[Stored data entries]
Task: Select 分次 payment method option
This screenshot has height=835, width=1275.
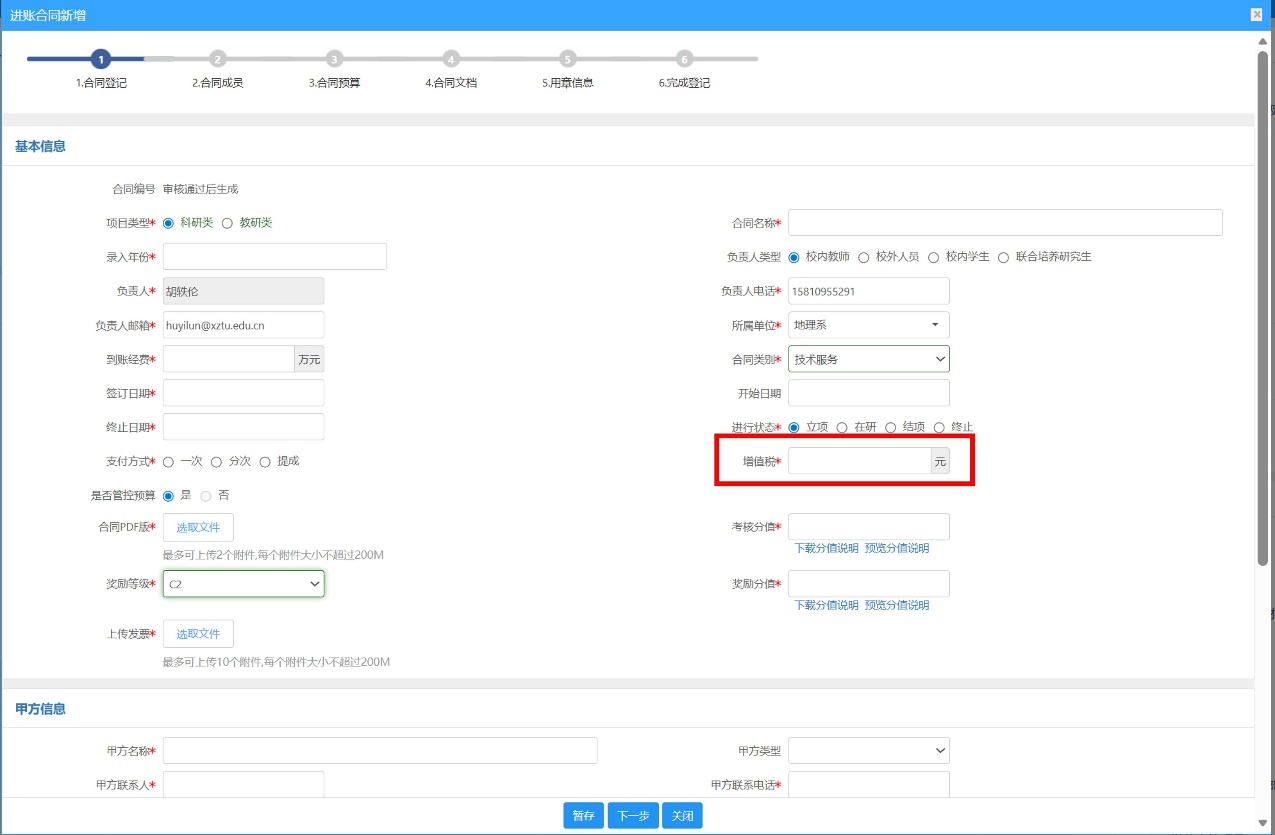Action: 216,462
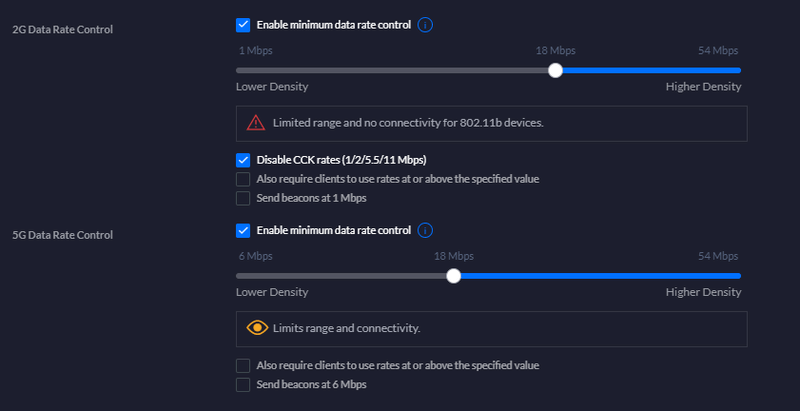Enable Send beacons at 6 Mbps
The width and height of the screenshot is (800, 411).
point(243,385)
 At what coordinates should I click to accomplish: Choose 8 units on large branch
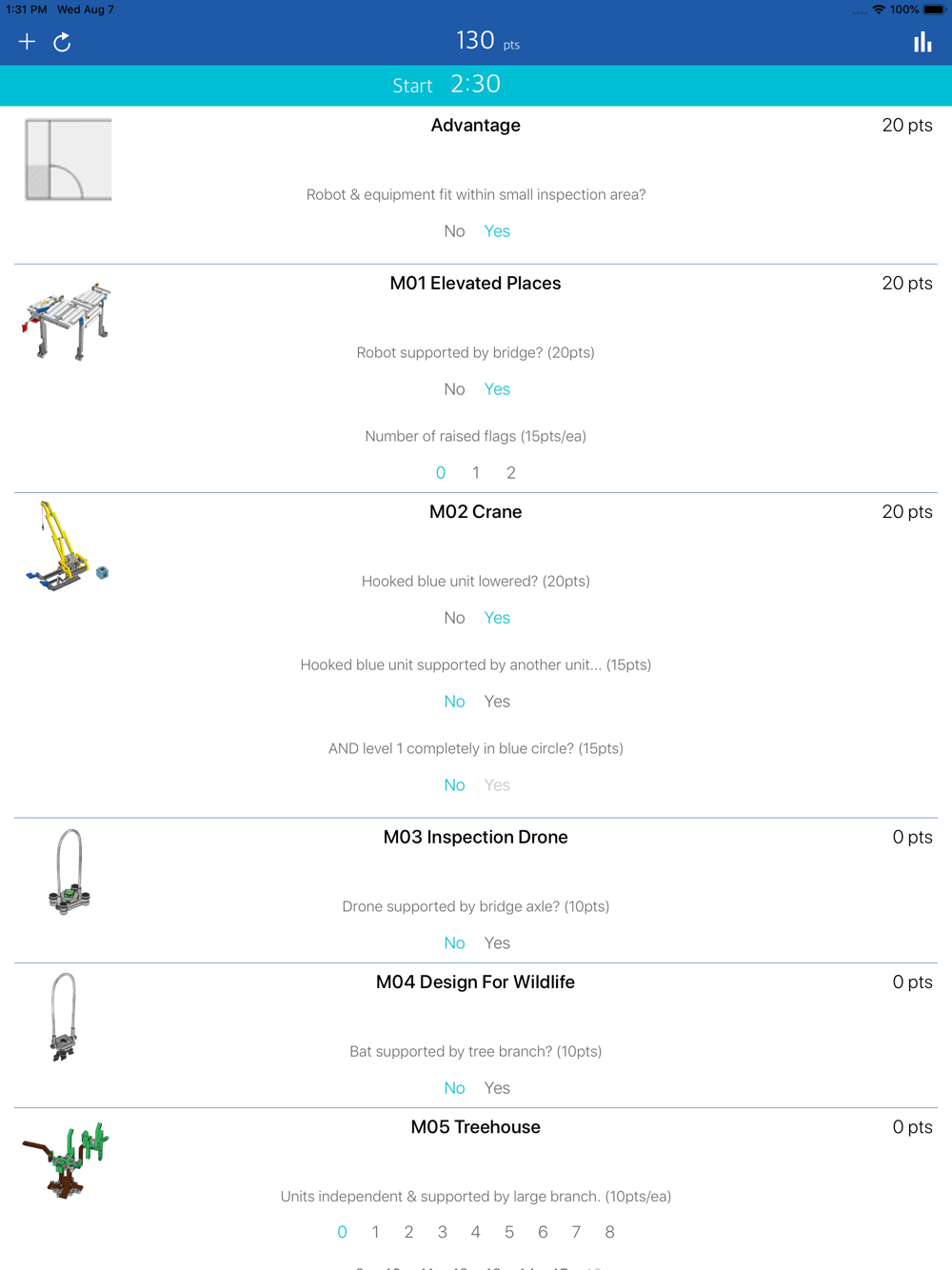(609, 1233)
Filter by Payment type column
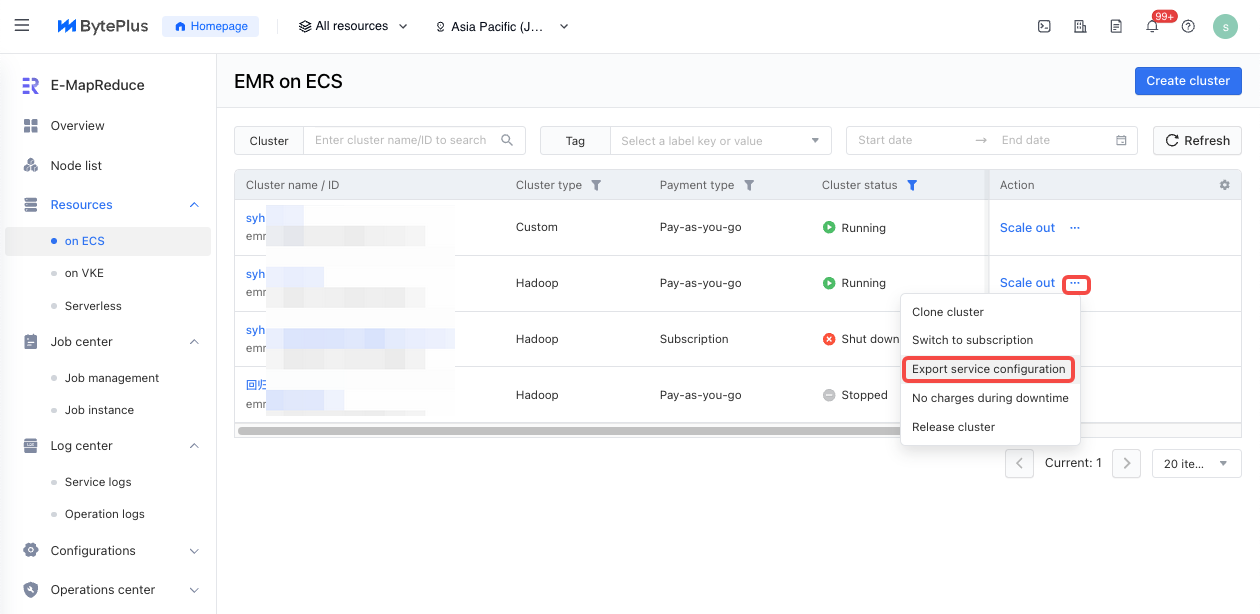The image size is (1260, 614). [x=749, y=185]
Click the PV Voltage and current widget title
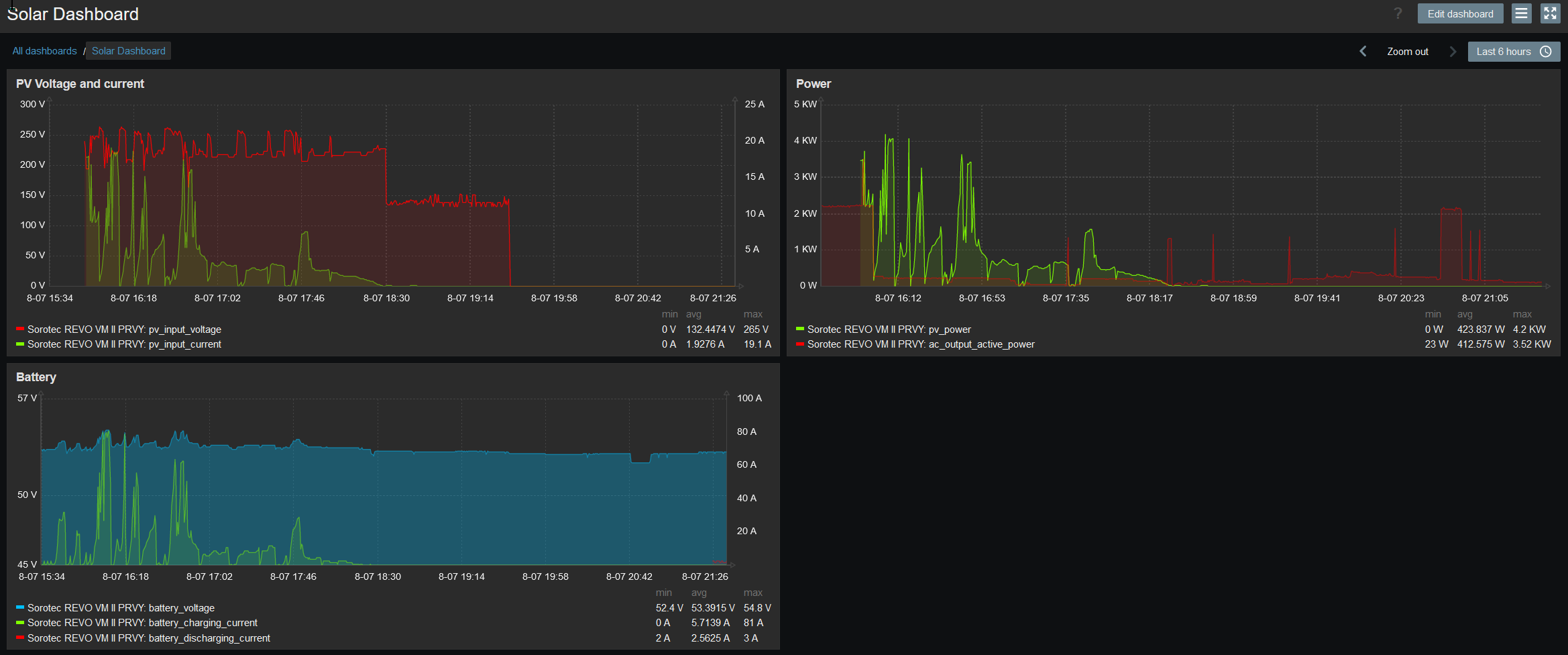The width and height of the screenshot is (1568, 655). 80,84
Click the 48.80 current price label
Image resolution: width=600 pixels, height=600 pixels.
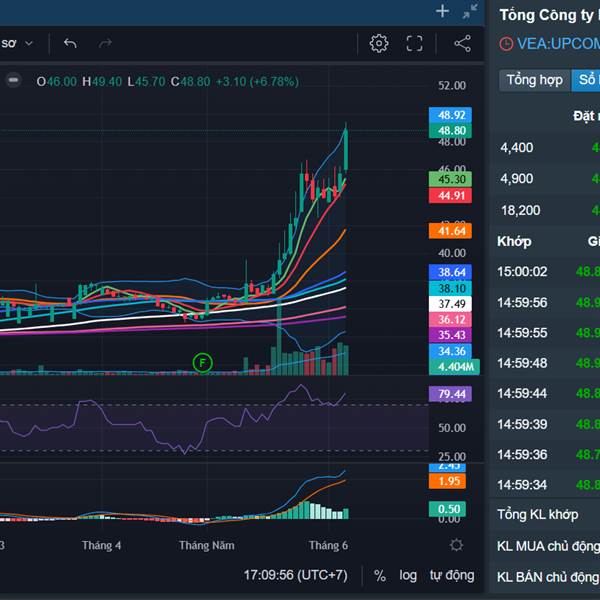click(447, 130)
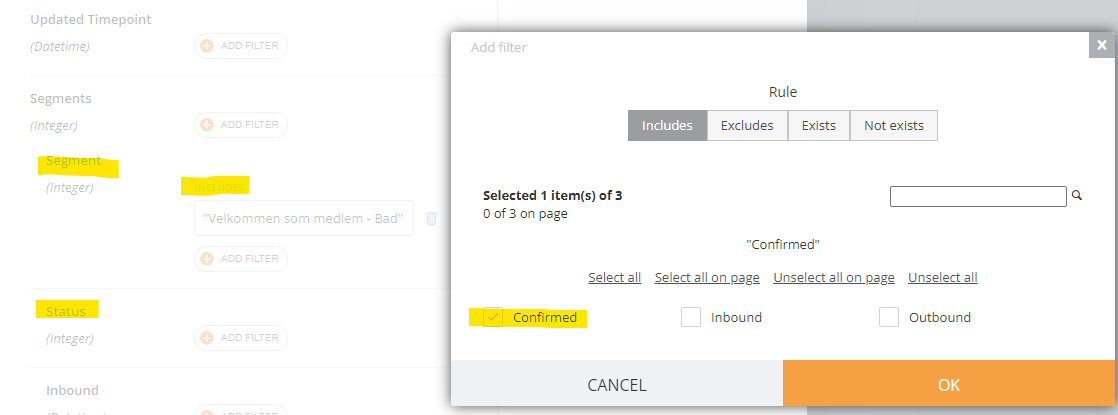Click the search magnifier icon in dialog
The image size is (1118, 415).
[x=1077, y=195]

[TO DO]: The lines to copy begin at the one containing "This screenshot has height=835, width=1275." and end at the last line of the records. Set down exactly those lines and no others, both ends included, and omit all pictures.

[FINISHED EXERCISE]:
This screenshot has height=835, width=1275.
Action: 216,462
Enable Send beacons at 6 Mbps
The width and height of the screenshot is (800, 411).
point(243,385)
 At what coordinates should I click to accomplish: Choose 8 units on large branch
(609, 1233)
Filter by Payment type column
The image size is (1260, 614). [x=749, y=185]
Click the PV Voltage and current widget title
The width and height of the screenshot is (1568, 655). 80,84
Click the 48.80 current price label
Image resolution: width=600 pixels, height=600 pixels.
click(447, 130)
Click the search magnifier icon in dialog
The image size is (1118, 415).
[x=1077, y=195]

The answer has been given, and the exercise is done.